Au lendemain de la séance de l'Assemblée nationale où tous les partis se sont ligués pour faire le procès des propos du député de Québec solidaire de Maurice-Richard à l'Assemblée nationale du Québec, Haroun Bouazzi, le chef du Parti québécois, s'est fait analyste de la chose politique. Il nous a alertés sur le danger que représentait le wokisme pour la démocratie au Québec. Selon la Presse +, Paul St-Pierre Plamondon a qualifié le mouvement wokisme d'antidémocratique et il a affirmé que le Québec en avait ras-le-bol de cette idéologie qui le divise et qui s'incarne depuis plus de 10 ans dans Québec solidaire : « Le wokisme est un mouvement, à proprement dit, antidémocratique, qui refuse le dialogue et qui se sert de l'intimidation et de la désinformation pour imposer son agenda.

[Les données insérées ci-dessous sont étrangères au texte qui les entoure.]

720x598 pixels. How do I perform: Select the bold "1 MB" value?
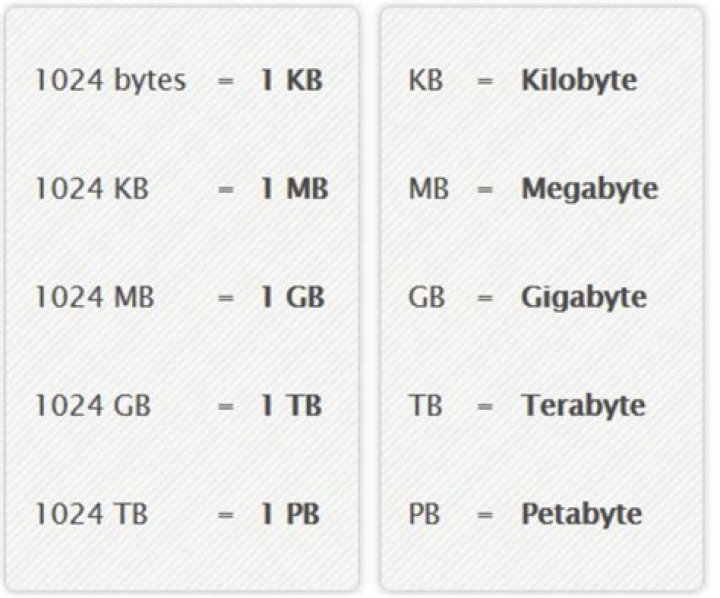(294, 189)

Et les gens sont tannés, moi le premier. C'est incarné par Québec solidaire dans l'ensemble de son œuvre depuis 10 ans ». (La presse+ mercredi 20 novembre 2024).

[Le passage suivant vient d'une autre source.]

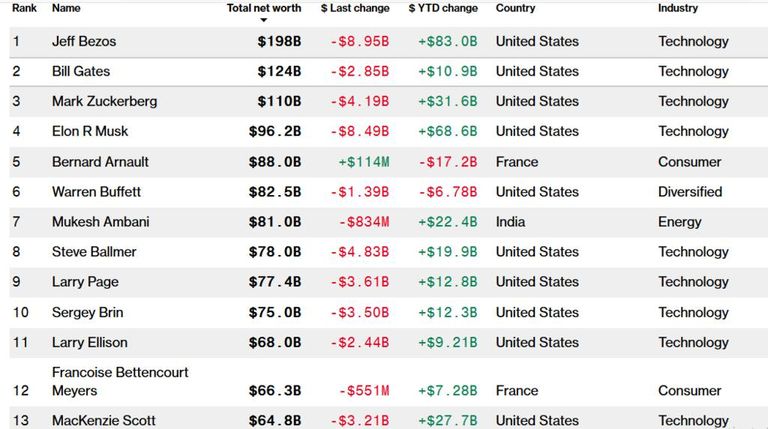Click the Industry column header
Viewport: 768px width, 429px height.
(x=678, y=8)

Précisant sa pensée, Paul St-Pierre Plamondon affirme que : le wokisme comme étant « l'introduction de plusieurs concepts de tout acabit », comme le « racisme systémique », « le privilège blanc, l'écriture inclusive, les safe spaces » et « la culture de la cancellation », notamment. Il y ajoute l'usage de « déformation des propos », de « désinformation pour créer un procès d'intention », puis, « l'utilisation des mots racistes, intolérants et phobe pour contraindre l'adversaire au mutisme », et finalement, la « victimisation ». (loc. cit.)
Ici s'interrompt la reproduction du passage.